Monday, June 13, 2016

Quantum viscosity talk

Tomorrow I am giving the weekly Quantum sciences seminar at UQ.
Here are my slides.

The title and abstract below are written to try an attract a general audience.

I welcome any comments.

TITLE: Absence of a quantum limit to the shear viscosity of strongly interacting fermion systems

ABSTRACT: Are there fundamental limits to how small the shear viscosity of a macroscopic fluid can be? Could Planck’s constant and the Heisenberg uncertainty principle determine that lower bound? In 2005 mathematical techniques from string theory and black hole physics (!) were used to conjecture a lower bound for the ratio of the shear viscosity to the entropy of all fluids. From both theory and experiment, this bound appears to be respected in ultracold atoms and the quark-gluon plasma. However, we have shown that this bound is strongly violated in the "bad metal" regime that occurs near a Mott insulator, and described by a Hubbard model [1]. I will give a basic introduction to shear viscosity, the conjectured bounds, bad metals, and our results.

[1] N. Pakhira and R.H. McKenzie, Phys. Rev. B 92, 125103 (2015).

Thursday, June 9, 2016

A basic but important skill: critical reading of theoretical papers

Previously I posted about learning how to critically read experimental papers. 

A theory paper may claim
"We can understand property X of material Y by studying effective Hamiltonian A with approximation B and calculating property C."

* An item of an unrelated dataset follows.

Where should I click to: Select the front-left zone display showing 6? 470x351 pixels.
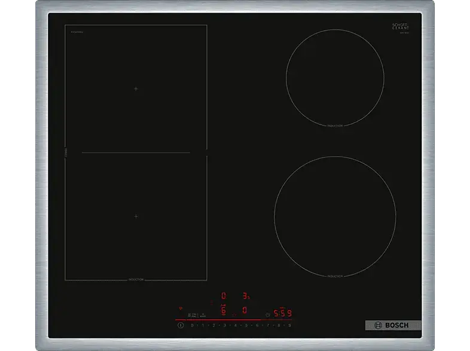[x=224, y=310]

Again it is as simple as ABC.

1. Effective Hamiltonian A may not be appropriate for material Y.
The effective Hamiltonian could be a Hubbard model or something more "ab initio" or a classical force field in molecular dynamics. It could be the model itself of the parameters in the model that are not appropriate. An important question is if you change the parameters or the model slightly how much do the results change. Another question, is what justification is there for using A? Sometimes there are very solid and careful justifications. Other times there is just folklore.

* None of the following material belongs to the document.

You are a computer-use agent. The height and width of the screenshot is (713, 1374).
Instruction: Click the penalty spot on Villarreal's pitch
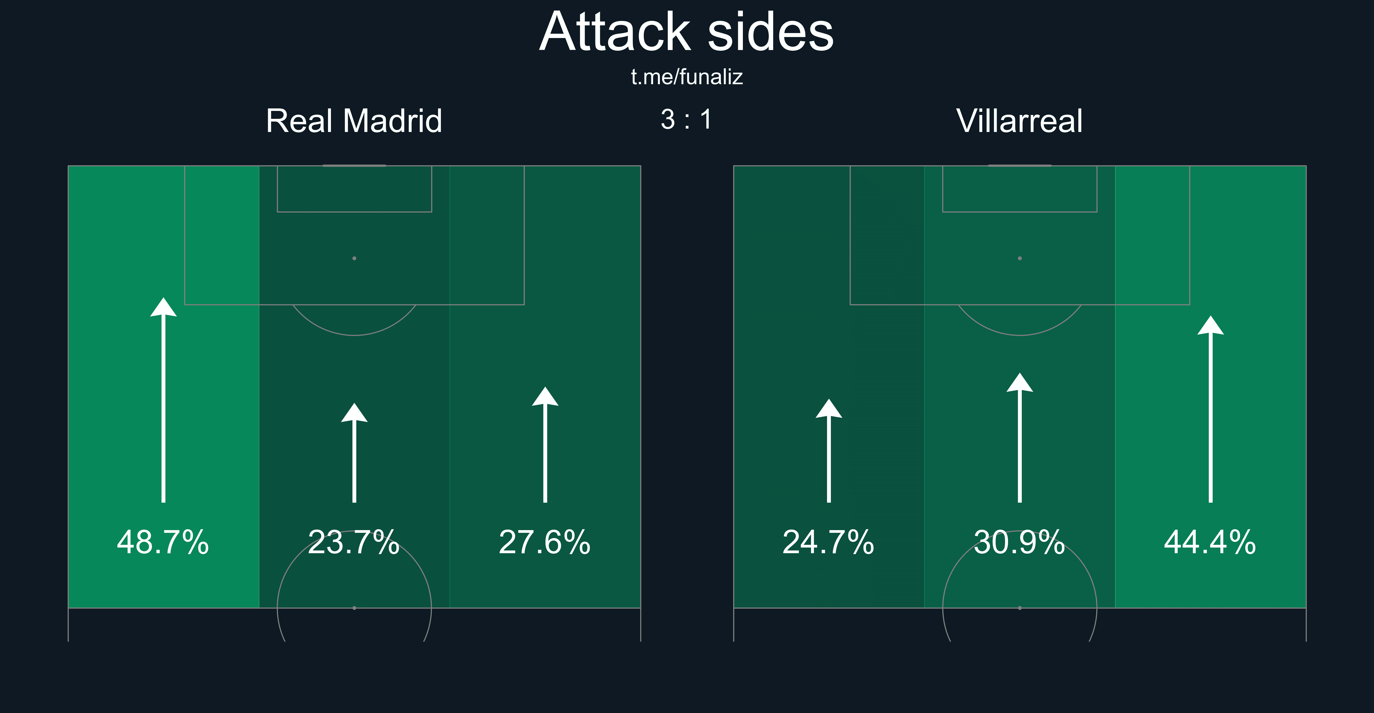point(1020,258)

2. Approximation B may be unreliable, at least in the relevant parameter regime.

Once one has defined an interesting Hamiltonian calculating a measurable observable is usually highly non-trivial. Numerous consistency checks and benchmarking against more reliable (but more complicated and expensive) methods is necessary to have some degree of confidence in results. This is time consuming and not glamorous. The careful and the experienced do this. Others don't.

3. The calculated property C may not be the same as the measured property X.

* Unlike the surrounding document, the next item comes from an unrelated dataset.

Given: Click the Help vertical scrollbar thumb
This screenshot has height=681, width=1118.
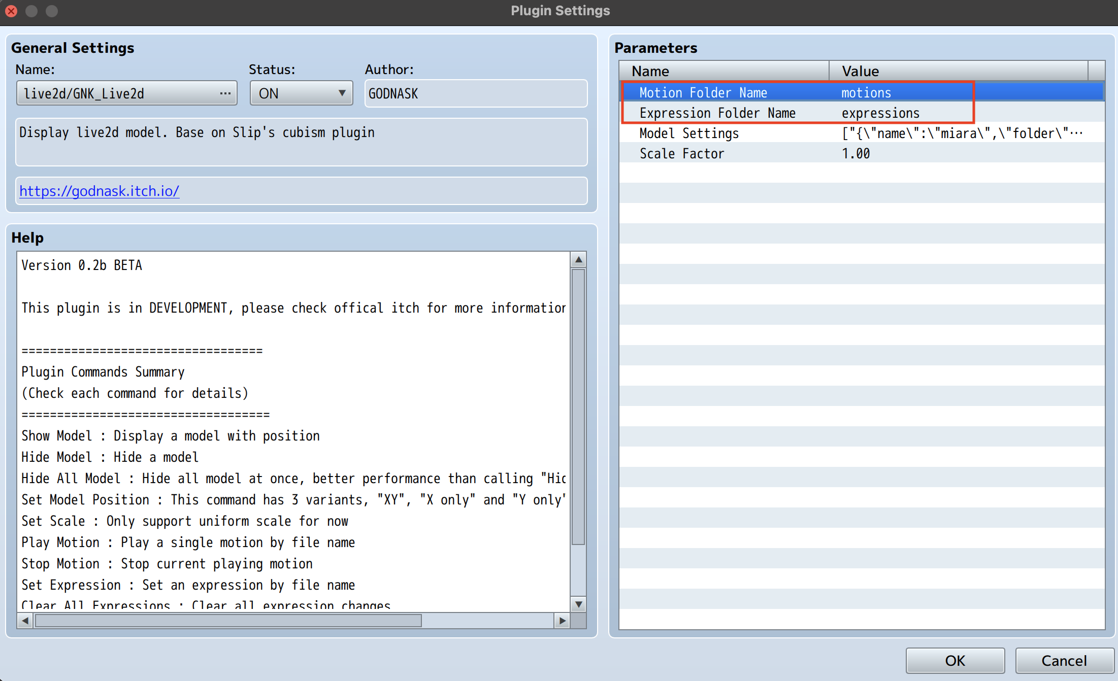Looking at the screenshot, I should [x=578, y=406].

What is "easy" (o.k. possible or somewhat straightforward) to measure is not necessarily "easy" to calculate and visa versa. For example, measuring the temperature dependence of the electrical resistance is "easier" than calculating it. Calculating the temperature dependence of the chemical potential in a Hubbard model is "easier" than measuring it.
Hence, connecting C and X can be non-trivial.

4. There may be alternative (more mundane) explanations.
The experiment was wrong. Or, a more careful calculation of a simpler model Hamiltonian can describe the experiment.

Theory papers are simpler to understand and critique when they are not as ambitious and more focused than the claim above. For example, if they just claim
"effective Hamiltonian A for material Y can be justified"
"approximation B is reliable for Hamiltonian A in a specific parameter regime"
"property C and X are intricately connected".

Finally, one should consider whether the results are consistent with earlier work. If not, why not?

Can you think of other considerations for critical reading of theoretical papers?
I have tried to keep it simple here.